• _TEXTO DE LEITURA_:
......
Minha primeira preocupação, quando a ideia da quarentena se impôs, foi com os meus amigos da rua. Sei, porque converso com eles, que eles vivem um dia de cada vez.
Alguns conheço pelo nome. O Luciano, por exemplo, é um homem grande, forte, mas doce como criança, que se tornou mendigo talvez por conta de problemas mentais. Ele some às vezes, mas, quando aparece, fica sentado sempre no mesmo lugar, o que é uma característica comum de quem não tem casa.
Uma vez lhe perguntei porque escolhera aquele lugar e ele tentou me explicar que ali, numa determinada hora do dia, descia uma luz do céu que ele não teve palavras para descrever. Em sua ansiedade para me revelar esse segredo essencial de sua existência, ele lutava com as palavras e a própria gramática parecia não dar conta da epifania quase diária que ele experimentava naquele lugar. Eu, que conheço bem essa dificuldade, fiquei comovido com ele partilhá-la comigo.
Jamais vi Luciano pedir. Ele simplesmente fica ali, largado no chão, conjecturando, muito atento à sua vida interior e ao que, externamente, é invisível aos passantes. Mas sempre que lhe dou alguma coisa – dinheiro, comida, bom dia, papo – ele agradece surpreso, como se não esperasse nem precisasse disso.
Outro dos meus prediletos é o Marcelo. Ele fica numa esquina movimentada do Catete tocando reggae e rock, só na voz e violão, sem o artifício nefasto da amplificação sonora. Só por isso mereceria o meu respeito. Ele é um negro retinto, muito magro, curtido de sol e tempo, com uns dreadlocks longos e bem cuidados que lhe dão ares de xamã.
Uma vez, ele me contou que já trabalhara em muitas coisas mais regulares pelo Brasil afora, mas o impulso da arte foi mais forte e, um dia, ele mandou tudo às favas, aceitou a sua sina e foi viver do risco de ser artista. Sempre que posso, especialmente nos dias nublados ou chuvosos, me esforço para salvar seu dia.
Há também o seu Zé Carlos, um senhor muito preto também, pequenino, ágil, e elegantíssimo. Aliás, mais do que isso: fashion, sempre combinando cores e tons fortes na medida, apesar das roupas simples. Ele tem estilo, enfim. Vende plantas aromáticas e medicinais, e produz seus próprios chás, segundo receitas que aprendeu nos livros. Usa um carrinho que lembra aqueles de pipoca, com tudo muito bem organizado e limpo. É um espetáculo visual vê-lo em seu ponto.
Uma vez, fomos juntos ao terreno baldio onde ele guarda suas plantas. O terreno fica nos fundos de uma loja e resultou, presumo, da derrubada promovida pelo Estado para a construção do metrô. Como está longe da rua e cercado por muros altos, ninguém se dá conta de sua existência. Mas seu Zé Carlos tem a chave da porta de metal que dá acesso ao terreno. Para mim, foi como atravessar um portal para outra dimensão, ao mesmo tempo mágica e perigosa, inacessível aos mortais comuns. Parecia esses jardins meio selvagens das fábulas infantis, e descobri, para minha surpresa, que seu Zé Carlos também o usava para cultivar algumas de suas plantas. Incrível…
Enfim, enclausurado voluntariamente há tantos dias seguindo o que me parece um dever cívico, penso nesses companheiros de viagem cotidianos e sinto saudade deles. É bom tê-los para poder lembrá-los e rezo para que estejam bem.
......
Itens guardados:
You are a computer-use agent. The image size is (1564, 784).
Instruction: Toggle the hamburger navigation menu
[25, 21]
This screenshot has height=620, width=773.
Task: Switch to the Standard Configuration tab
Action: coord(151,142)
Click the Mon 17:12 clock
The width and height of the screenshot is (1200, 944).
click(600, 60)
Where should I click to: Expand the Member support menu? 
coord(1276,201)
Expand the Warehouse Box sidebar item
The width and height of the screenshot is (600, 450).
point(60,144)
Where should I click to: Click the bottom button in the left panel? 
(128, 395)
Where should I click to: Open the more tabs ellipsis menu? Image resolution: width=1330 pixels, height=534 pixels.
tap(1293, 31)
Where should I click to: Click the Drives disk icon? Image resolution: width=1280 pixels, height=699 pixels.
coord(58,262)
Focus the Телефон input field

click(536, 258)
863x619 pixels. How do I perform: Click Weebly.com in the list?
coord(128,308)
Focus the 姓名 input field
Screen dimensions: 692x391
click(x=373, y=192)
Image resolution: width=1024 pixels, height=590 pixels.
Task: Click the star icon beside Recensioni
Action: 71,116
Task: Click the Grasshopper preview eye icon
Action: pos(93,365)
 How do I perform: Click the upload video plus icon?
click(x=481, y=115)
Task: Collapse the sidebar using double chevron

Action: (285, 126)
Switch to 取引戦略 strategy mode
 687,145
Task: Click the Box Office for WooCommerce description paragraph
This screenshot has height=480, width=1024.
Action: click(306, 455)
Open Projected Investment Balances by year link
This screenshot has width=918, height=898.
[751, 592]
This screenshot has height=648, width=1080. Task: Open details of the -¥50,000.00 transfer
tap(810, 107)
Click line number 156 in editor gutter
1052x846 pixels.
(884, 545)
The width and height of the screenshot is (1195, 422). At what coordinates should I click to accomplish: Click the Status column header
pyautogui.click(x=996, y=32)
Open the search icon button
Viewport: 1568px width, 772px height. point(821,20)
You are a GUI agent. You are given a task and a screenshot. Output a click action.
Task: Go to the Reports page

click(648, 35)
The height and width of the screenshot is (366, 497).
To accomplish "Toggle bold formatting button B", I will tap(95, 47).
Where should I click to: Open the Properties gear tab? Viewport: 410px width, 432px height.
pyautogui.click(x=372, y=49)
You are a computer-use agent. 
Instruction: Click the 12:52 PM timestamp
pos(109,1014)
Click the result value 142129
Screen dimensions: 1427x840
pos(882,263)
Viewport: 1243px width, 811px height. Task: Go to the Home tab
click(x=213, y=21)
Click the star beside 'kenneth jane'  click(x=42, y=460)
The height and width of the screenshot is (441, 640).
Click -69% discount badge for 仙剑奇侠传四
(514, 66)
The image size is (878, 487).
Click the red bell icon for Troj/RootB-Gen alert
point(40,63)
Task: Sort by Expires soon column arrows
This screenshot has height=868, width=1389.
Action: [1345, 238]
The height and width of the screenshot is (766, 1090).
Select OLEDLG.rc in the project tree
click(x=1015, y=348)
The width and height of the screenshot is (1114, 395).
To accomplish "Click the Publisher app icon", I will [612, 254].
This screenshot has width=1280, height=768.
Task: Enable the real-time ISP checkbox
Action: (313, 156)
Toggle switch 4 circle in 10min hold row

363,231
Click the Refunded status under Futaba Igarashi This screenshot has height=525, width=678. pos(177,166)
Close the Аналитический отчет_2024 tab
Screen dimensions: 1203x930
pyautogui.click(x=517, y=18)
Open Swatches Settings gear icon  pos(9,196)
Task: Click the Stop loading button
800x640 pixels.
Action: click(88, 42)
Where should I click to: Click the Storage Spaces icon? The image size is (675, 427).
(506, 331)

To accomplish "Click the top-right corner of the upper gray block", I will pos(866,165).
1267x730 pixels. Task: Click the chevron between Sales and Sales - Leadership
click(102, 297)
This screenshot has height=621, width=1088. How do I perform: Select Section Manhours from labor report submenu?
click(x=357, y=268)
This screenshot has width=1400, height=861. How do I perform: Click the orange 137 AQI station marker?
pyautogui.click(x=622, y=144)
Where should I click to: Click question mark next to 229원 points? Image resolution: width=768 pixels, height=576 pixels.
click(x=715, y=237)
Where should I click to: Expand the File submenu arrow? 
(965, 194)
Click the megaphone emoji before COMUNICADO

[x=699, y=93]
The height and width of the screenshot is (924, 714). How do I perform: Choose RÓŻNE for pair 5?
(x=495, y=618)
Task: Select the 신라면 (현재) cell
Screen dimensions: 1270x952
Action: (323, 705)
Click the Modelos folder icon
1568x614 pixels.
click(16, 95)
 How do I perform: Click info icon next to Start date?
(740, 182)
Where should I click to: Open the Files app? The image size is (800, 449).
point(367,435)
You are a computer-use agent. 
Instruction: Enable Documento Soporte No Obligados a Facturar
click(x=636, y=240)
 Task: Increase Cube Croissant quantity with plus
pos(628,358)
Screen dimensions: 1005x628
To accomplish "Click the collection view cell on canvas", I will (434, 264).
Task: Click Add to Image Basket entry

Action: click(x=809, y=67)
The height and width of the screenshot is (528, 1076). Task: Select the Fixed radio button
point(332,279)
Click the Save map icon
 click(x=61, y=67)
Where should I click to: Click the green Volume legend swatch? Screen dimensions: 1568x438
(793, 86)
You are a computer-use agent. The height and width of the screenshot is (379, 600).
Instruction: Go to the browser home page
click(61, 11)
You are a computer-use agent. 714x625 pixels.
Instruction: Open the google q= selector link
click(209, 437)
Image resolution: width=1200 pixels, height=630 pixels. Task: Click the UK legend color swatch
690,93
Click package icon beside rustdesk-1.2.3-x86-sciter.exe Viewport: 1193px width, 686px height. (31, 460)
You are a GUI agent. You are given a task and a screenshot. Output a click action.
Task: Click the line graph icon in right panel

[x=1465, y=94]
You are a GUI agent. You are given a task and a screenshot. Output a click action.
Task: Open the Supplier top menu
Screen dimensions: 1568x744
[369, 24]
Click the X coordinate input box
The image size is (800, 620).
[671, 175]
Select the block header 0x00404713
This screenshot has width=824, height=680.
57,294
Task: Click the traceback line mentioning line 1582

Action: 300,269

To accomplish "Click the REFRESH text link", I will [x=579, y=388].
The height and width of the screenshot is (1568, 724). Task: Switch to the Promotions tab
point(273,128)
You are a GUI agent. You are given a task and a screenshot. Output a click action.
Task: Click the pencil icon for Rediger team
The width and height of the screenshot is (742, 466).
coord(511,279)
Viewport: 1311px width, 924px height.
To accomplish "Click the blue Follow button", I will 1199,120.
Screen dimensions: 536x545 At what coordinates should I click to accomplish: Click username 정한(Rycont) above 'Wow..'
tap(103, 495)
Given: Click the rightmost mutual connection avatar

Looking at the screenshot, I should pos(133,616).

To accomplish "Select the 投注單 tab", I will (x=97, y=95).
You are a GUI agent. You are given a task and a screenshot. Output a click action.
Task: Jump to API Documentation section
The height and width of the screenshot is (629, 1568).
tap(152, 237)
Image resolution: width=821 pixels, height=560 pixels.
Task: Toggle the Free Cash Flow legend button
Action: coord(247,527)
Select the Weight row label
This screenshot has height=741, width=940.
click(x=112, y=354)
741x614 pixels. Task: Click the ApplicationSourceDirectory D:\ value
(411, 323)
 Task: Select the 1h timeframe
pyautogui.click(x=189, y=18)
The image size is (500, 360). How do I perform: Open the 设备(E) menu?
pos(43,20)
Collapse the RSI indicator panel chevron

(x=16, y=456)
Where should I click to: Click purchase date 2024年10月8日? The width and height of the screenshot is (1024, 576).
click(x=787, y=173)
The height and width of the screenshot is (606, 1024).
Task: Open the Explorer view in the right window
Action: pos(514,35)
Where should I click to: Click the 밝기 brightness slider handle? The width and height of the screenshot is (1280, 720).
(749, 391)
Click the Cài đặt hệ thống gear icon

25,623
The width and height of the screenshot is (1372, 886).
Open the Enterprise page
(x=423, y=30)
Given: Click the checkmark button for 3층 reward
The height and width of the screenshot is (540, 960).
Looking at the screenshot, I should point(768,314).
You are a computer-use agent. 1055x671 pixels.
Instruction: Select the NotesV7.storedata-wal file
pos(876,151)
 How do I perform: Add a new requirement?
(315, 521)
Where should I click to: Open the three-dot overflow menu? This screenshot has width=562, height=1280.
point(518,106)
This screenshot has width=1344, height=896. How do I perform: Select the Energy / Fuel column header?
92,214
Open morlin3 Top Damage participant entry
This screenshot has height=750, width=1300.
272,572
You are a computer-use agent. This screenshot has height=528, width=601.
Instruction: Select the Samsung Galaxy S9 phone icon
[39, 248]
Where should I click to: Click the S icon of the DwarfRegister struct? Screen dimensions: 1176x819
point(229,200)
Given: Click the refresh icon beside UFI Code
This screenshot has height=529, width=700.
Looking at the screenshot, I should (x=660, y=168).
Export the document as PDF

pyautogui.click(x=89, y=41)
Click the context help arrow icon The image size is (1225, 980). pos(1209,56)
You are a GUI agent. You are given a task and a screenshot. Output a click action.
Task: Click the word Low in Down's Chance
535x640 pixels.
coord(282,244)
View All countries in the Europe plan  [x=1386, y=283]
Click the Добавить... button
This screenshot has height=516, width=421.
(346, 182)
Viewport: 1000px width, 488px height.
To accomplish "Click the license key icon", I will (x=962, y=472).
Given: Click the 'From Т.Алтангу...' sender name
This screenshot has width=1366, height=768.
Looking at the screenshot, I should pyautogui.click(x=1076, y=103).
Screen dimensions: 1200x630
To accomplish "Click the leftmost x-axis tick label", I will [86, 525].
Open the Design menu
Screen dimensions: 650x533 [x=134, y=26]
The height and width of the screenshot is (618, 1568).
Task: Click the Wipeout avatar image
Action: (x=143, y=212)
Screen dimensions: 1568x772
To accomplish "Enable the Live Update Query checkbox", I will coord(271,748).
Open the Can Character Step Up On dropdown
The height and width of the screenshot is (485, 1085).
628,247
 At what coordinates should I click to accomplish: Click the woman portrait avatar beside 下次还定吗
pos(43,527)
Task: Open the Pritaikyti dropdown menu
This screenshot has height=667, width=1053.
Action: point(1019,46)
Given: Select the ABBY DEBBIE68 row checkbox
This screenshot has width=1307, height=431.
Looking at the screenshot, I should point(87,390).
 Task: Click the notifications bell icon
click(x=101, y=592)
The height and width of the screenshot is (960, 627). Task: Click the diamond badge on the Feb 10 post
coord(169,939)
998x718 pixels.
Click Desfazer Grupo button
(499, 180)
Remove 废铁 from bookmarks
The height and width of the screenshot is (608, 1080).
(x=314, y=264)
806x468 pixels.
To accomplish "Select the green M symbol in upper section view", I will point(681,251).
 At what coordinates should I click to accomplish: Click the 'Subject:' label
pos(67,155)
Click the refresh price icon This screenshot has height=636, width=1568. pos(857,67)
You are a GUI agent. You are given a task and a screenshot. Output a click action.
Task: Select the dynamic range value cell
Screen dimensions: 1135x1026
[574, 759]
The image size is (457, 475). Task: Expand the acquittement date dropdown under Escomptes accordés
......
• _AÇÃO NECESSÁRIA 1_: Segundo a crônica, em que lugar o Marcelo fica tocando reggae e rock?
• _AÇÃO NECESSÁRIA 2_: Reescreva o trecho da crônica que começa nas palavras "Jamais vi Luciano" e termina após "ares de xamã.", substituindo "violão" por "cavaquinho".

• _ESPAÇO DA RESPOSTA 1_: Numa esquina movimentada do Catete.

• _ESPAÇO DA RESPOSTA 2_:
Jamais vi Luciano pedir. Ele simplesmente fica ali, largado no chão, conjecturando, muito atento à sua vida interior e ao que, externamente, é invisível aos passantes. Mas sempre que lhe dou alguma coisa – dinheiro, comida, bom dia, papo – ele agradece surpreso, como se não esperasse nem precisasse disso.
Outro dos meus prediletos é o Marcelo. Ele fica numa esquina movimentada do Catete tocando reggae e rock, só na voz e cavaquinho, sem o artifício nefasto da amplificação sonora. Só por isso mereceria o meu respeito. Ele é um negro retinto, muito magro, curtido de sol e tempo, com uns dreadlocks longos e bem cuidados que lhe dão ares de xamã.